Mas, diz Dudeque, quando as pessoas passaram a depender mais do automóvel, o Centro se desvalorizou como local de moradia. Sem gente, algumas áreas se degradaram.

Para Dudeque, a solução para o Centro seria o retorno da população. "Não se trata apenas de criar uma política de atrações [ comerciais, culturais ou de lazer] na área central; é preciso atrair moradores", diz ele. Para isso, o fundamental seria criar estacionamentos, que poderiam ser subterrâneos. Ele também diz que é preciso ousar e confrontar "vacas sagradas" do planejamento curitibano. Reabrir algumas áreas do Calçadão da Rua XV para a passagem de carros seria algo a se pensar, diz Dudeque.

Praças têm bom "potencial afetivo"

Logradouro público por excelência, as praças surgiram no Brasil como um espaço "para ver a igreja da cidade e [para] as pessoas se encontrarem" – na definição do professor Murilo Marx, no livro Cidade Brasileira. Porém, aos poucos as praças como ponto de encontro estão sendo substituídas por outros locais – como parques e shoppings.

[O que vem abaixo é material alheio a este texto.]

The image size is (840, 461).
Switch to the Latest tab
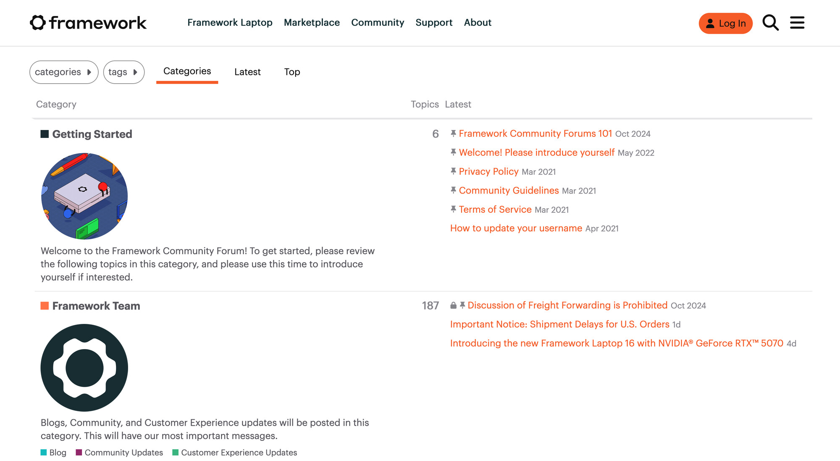[x=247, y=72]
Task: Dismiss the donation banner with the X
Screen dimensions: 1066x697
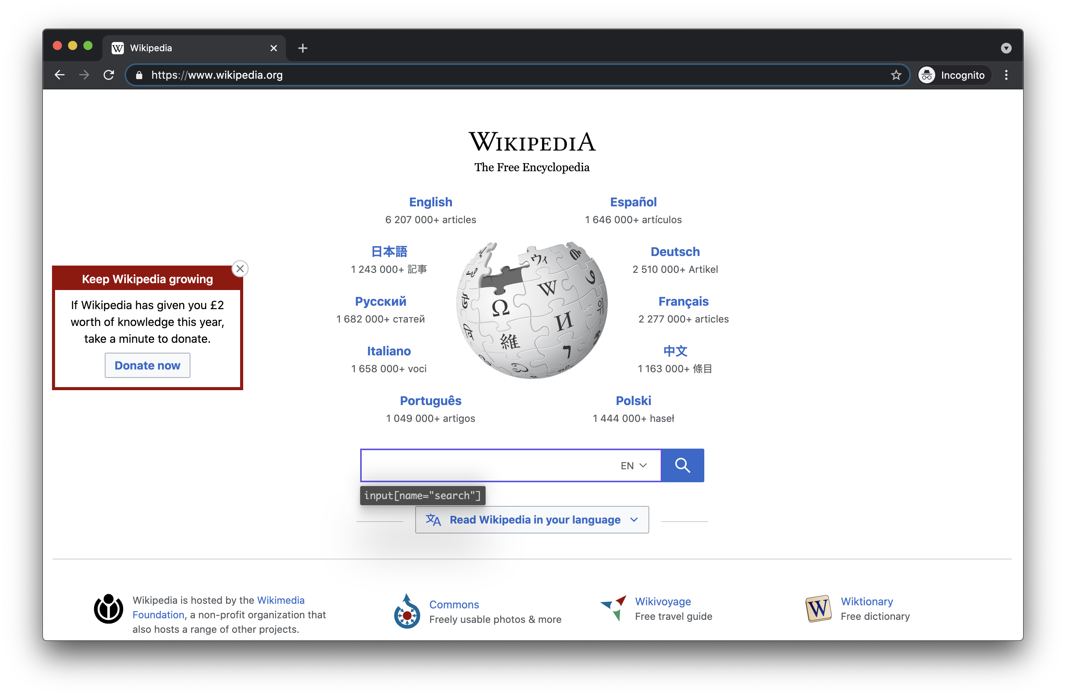Action: (240, 269)
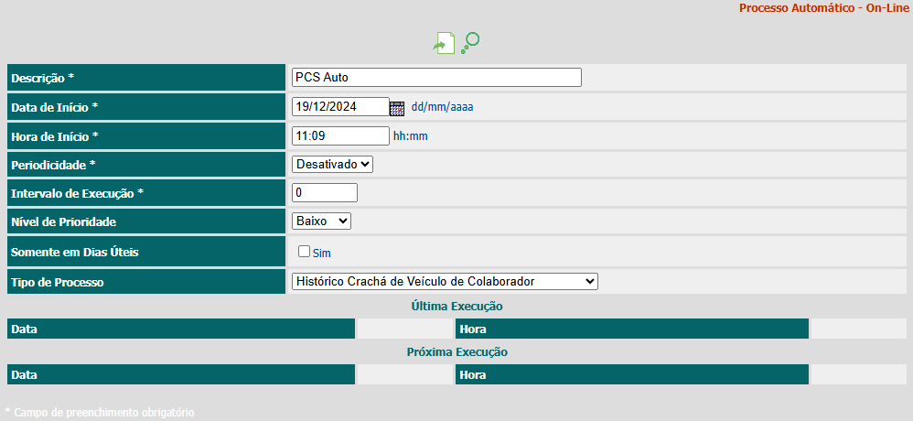Click the Última Execução section heading
The image size is (913, 421).
tap(457, 306)
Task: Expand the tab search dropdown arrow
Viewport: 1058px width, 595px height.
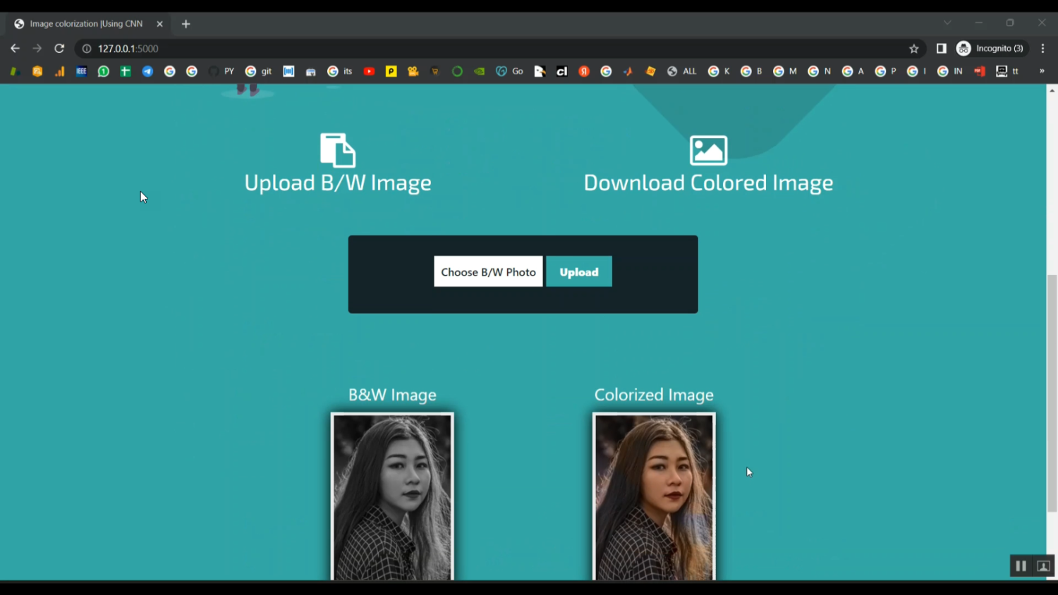Action: (x=947, y=23)
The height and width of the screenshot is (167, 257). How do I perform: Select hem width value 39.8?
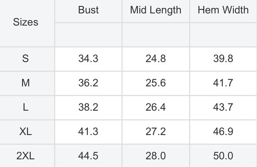point(223,58)
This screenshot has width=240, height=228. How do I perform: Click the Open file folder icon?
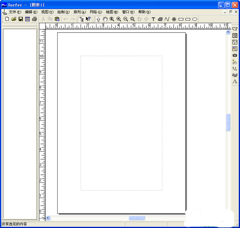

Na enquete do Instituto Paraná Pesquisas, apenas 2,7% dos curitibanos disseram que o que mais gostam de fazer em Curitiba é passear pelas praças. É um porcentual pequeno, mas supera as pessoas que disseram, por exemplo, que gostam de frequentar restaurantes. Isso indica que há um potencial de uso mais frequente das praças como espaço de convívio – desde que elas sejam seguras e tenham equipamentos ou atividades de lazer, esporte ou cultura.

Há alguns bons exemplos de praças curitibanas que foram "apropriadas" pela comunidade. A Praça da Espanha, no Batel, tem shows­­ musicais, feira de antiguidades e mostra de carros antigos nos sábados. A 29 de Março (Mercês) também é usada pelos moradores do entorno. A Ouvidor Pardinho (Rebouças) foi transformada em um bem-sucedido centro de convívio e saúde para idosos. A Praça da Colonização Menonita (Boqueirão) tem quadras esportivas disputadas pela vizinhança.

O arquiteto e urbanista João Virmond Suplicy Neto, professor da PUCPR, explica que uma praça funciona bem quando se torna a continuidade das calçadas das ruas próximas, sem barreiras, degraus ou outros obstáculos que a separem da rua. "Quando estão encaixadas no traçado urbano, elas se tornam pontos de socialização", diz ele.

Mas Suplicy Neto ressalta uma deficiência nas condições de mobiliário urbano em Curitiba: "Temos poucas praças boas como a 29 de Março, que atraem as pessoas. A Rui Barbosa, por exemplo, hoje é um terminal de ônibus e não um espaço de convívio".

Ele ainda sugere que a iniciativa privada contribua com o poder pode público para ampliar os espaços destinados à comunidade. Morador da região do Bigorrilho, Suplicy Neto lamenta que o terreno do antigo Clube Juventus tenha sido aproveitado para abrir ruas e construir imóveis. "Que praça fantástica poderia ter sido feita ali, inclusive com o apoio da iniciativa privada."